What you are asked to do:
The following listing has lines to check for the word "point"; give only the number of lines that contain it.

Data provided:
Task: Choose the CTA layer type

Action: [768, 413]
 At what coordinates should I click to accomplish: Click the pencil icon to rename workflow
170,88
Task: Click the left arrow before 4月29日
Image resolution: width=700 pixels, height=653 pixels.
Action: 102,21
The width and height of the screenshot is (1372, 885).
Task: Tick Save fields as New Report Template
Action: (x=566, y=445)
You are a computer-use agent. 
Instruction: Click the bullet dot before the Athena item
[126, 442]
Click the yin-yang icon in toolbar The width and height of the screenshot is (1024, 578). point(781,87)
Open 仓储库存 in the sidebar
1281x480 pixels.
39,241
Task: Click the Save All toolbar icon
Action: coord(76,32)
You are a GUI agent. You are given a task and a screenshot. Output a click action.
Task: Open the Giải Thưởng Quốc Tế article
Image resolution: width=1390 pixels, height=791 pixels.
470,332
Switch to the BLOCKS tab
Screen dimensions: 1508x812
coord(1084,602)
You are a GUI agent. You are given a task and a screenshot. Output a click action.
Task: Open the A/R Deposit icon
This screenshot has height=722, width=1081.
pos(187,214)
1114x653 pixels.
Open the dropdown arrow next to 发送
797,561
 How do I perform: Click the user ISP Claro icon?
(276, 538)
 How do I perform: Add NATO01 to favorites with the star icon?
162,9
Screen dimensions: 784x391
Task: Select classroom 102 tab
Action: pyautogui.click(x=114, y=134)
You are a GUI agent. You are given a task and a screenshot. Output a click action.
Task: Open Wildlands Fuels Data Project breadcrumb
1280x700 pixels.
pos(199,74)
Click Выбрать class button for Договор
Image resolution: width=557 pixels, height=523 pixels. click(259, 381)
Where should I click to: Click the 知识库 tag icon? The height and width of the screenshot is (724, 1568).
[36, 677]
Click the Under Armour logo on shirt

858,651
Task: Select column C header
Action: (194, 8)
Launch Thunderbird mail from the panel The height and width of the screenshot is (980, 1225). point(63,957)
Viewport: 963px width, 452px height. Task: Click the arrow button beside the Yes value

Solution:
2